Your analysis consists of the following tasks: 

1. Choose the columns of data on which to focus your analysis.

2. Get the summary statistics and plot the data.

3. Focus your analysis on specific dates.

4. Calculate the arbitrage profits.

### Step 1: Choose columns of data on which to focus your analysis.

Select the data you want to analyze. Use `loc` or `iloc` to select the following columns of data for both the bitstamp and coinbase DataFrames:

* Timestamp (index)

* Close


In [None]:
# Use loc or iloc to select `Timestamp (the index)` and `Close` from bitstamp DataFrame
bitstamp_sliced = bitstamp[['Close']]
# Review the first five rows of the DataFrame
bitstamp_sliced.head(5)

In [None]:
# Use loc or iloc to select `Timestamp (the index)` and `Close` from coinbase DataFrame
coinbase_sliced = coinbase [['Close']]

# Review the first five rows of the DataFrame
coinbase_sliced.head(5)

### Step 2: Get summary statistics and plot the data.

Sort through the time series data associated with the bitstamp and coinbase DataFrames to identify potential arbitrage opportunities. To do so, complete the following steps:

1. Generate the summary statistics for each DataFrame by using the `describe` function.

2. For each DataFrame, create a line plot for the full period of time in the dataset. Be sure to tailor the figure size, title, and color to each visualization.

3. In one plot, overlay the visualizations that you created in Step 2 for bitstamp and coinbase. Be sure to adjust the legend and title for this new visualization.

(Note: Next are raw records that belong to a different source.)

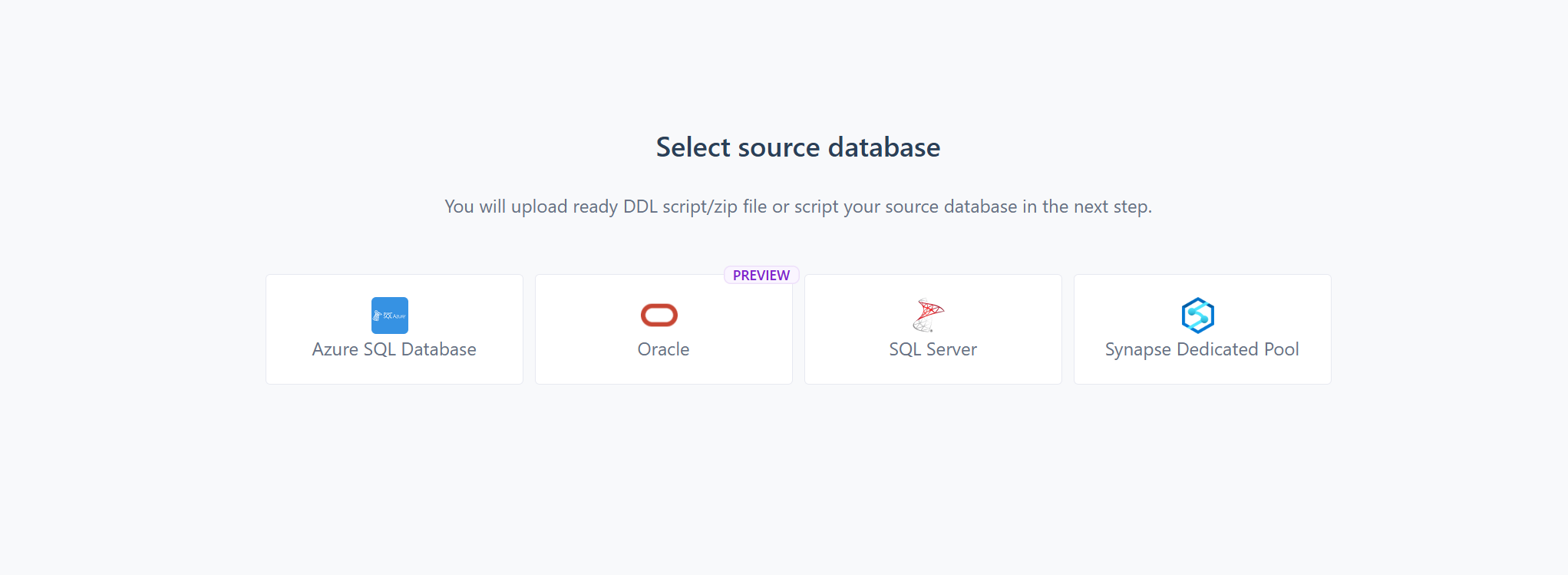1568x575 pixels.
Task: Select the Oracle text label
Action: click(663, 349)
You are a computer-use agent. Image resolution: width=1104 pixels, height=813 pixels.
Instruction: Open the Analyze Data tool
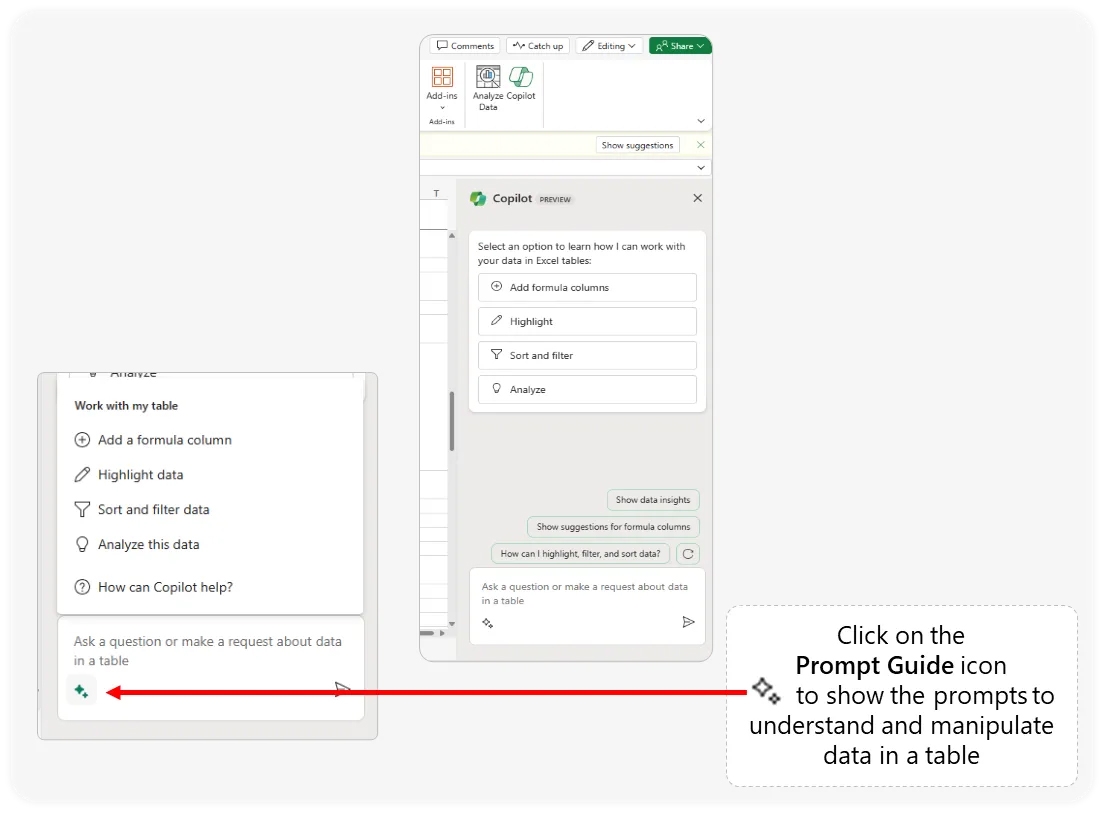(488, 78)
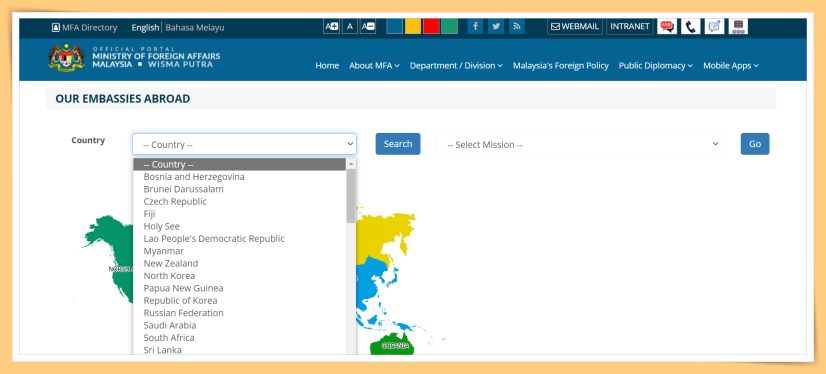Screen dimensions: 826x374
Task: Apply the yellow color theme swatch
Action: [x=413, y=26]
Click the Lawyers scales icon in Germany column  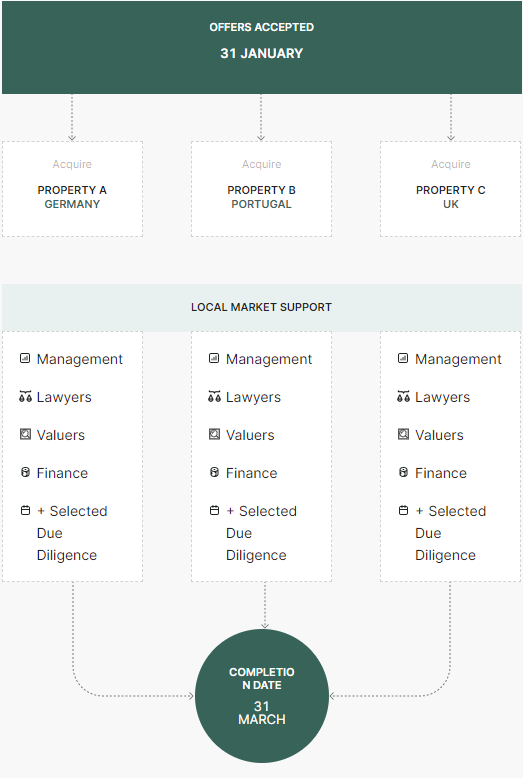[x=25, y=396]
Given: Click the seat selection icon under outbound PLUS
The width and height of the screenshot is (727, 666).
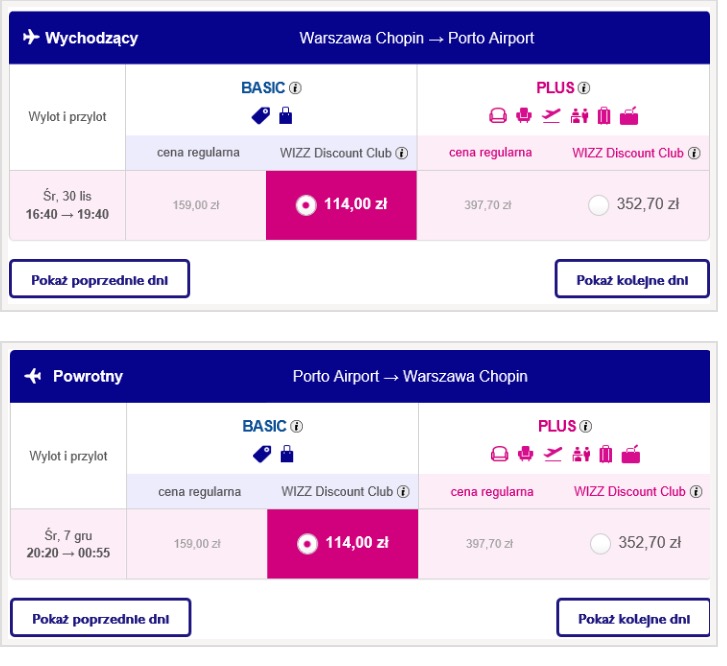Looking at the screenshot, I should click(x=524, y=115).
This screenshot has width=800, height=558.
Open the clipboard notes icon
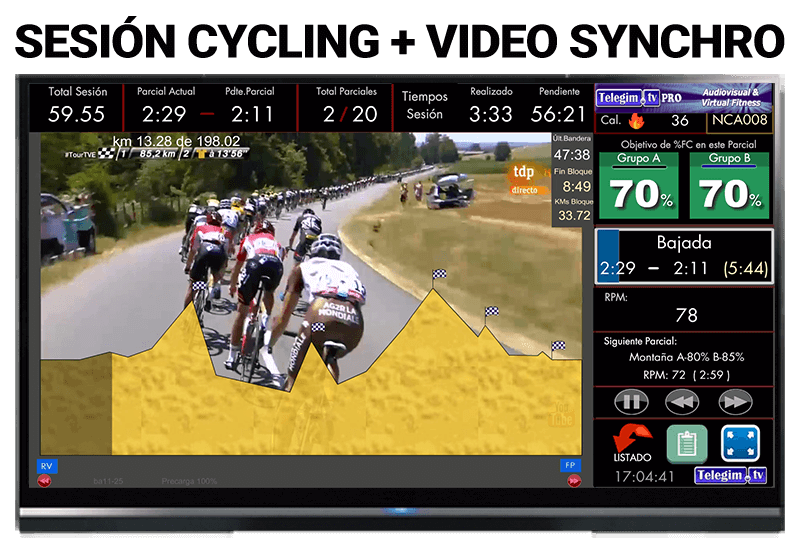[687, 444]
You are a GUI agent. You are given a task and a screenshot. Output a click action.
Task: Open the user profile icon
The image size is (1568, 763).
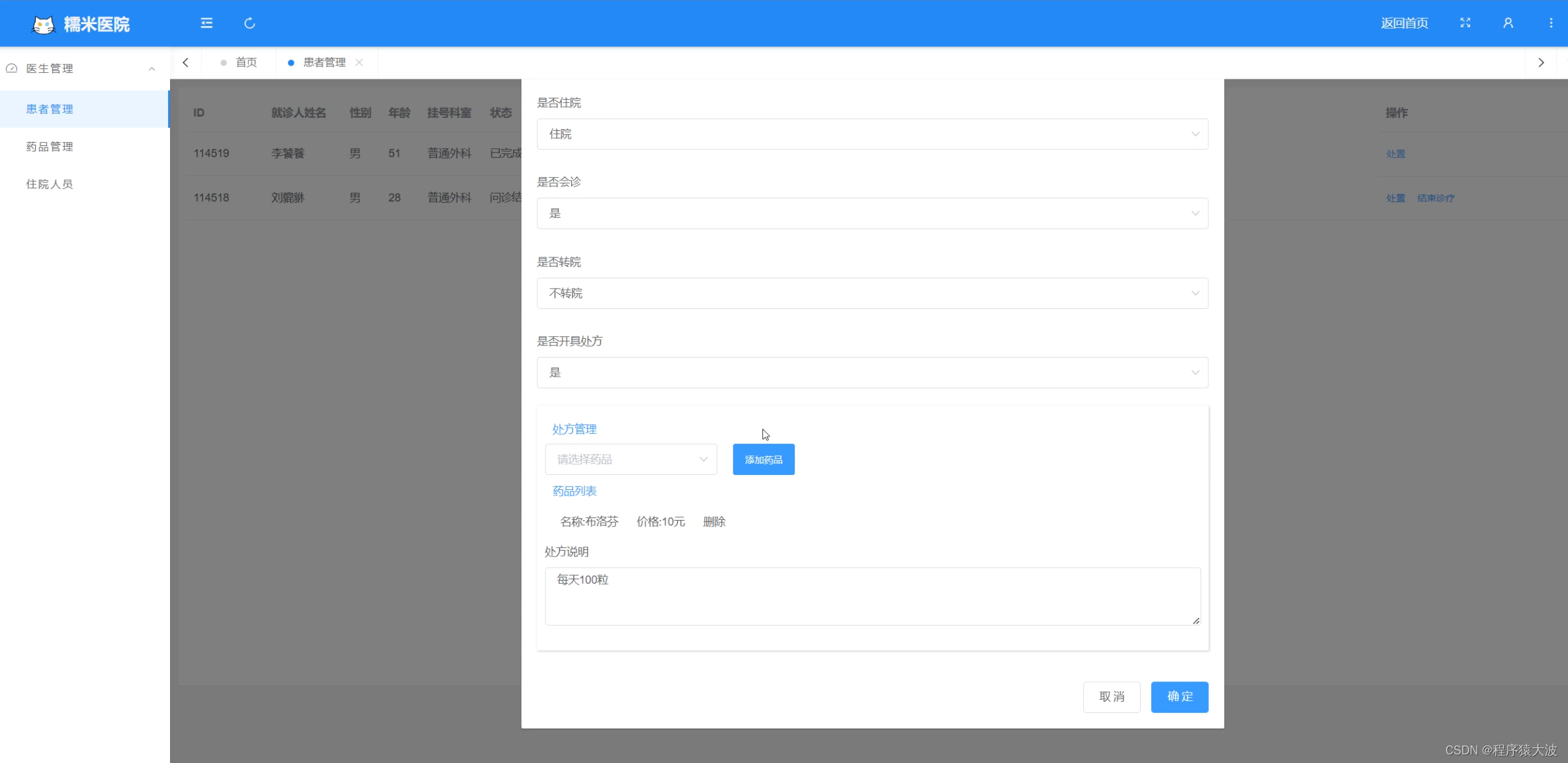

4. Using the `loc` and `plot` functions, plot the price action of the assets on each exchange for different dates and times. Your goal is to evaluate how the spread between the two exchanges changed across the time period that the datasets define. Did the degree of spread change as time progressed?

In [None]:
# Generate the summary statistics for the bitstamp DataFrame
bitstamp_sliced.describe()

In [None]:
# Generate the summary statistics for the coinbase DataFrame
coinbase_sliced.describe()

In [None]:
# Create a line plot for the bitstamp DataFrame for the full length of time in the dataset 
# Be sure that the figure size, title, and color are tailored to each visualization
bitstamp_sliced.plot(figsize=(8, 6), title = "Bitstamp", color='tomato')


In [None]:
# Create a line plot for the coinbase DataFrame for the full length of time in the dataset 
# Be sure that the figure size, title, and color are tailored to each visualization
coinbase_sliced.plot(figsize=(6, 4), title = "Coinbase", color='mediumblue')

In [None]:
# Overlay the visualizations for the bitstamp and coinbase DataFrames in one plot
# The plot should visualize the prices over the full lenth of the dataset
# Be sure to include the parameters: legend, figure size, title, and color and label
combined_df = bitstamp_sliced.join(coinbase_sliced, lsuffix='_Bitstamp', rsuffix='_Coinbase')
new_index = combined_df.index
new_index = pd.to_datetime(new_index)
combined_df = combined_df.set_index(new_index)

In [None]:
combined_df.plot(figsize=(14,8), title='Bitstamp & Coinbase', color=['tomato', 'mediumblue'])

In [None]:
# Using the loc and plot functions, create an overlay plot that visualizes 
# the price action of both DataFrames for a one month period early in the dataset
# Be sure to include the parameters: legend, figure size, title, and color and label
new_index = combined_df.index
new_index = pd.to_datetime(new_index)
combined_df = combined_df.set_index(new_index)

In [None]:
# Using the loc and plot functions, create an overlay plot that visualizes 
# the price action of both DataFrames for a one month period later in the dataset
# Be sure to include the parameters: legend, figure size, title, and color and label 
combined_df["03/2018"].plot(figsize=(14, 8), title='Bitstamp & Coinbase', color=['tomato', 'mediumblue'])

In [None]:
combined_df["01/2018"].plot(figsize=(14, 8), title='Bitstamp & Coinbase', color=['tomato', 'mediumblue'])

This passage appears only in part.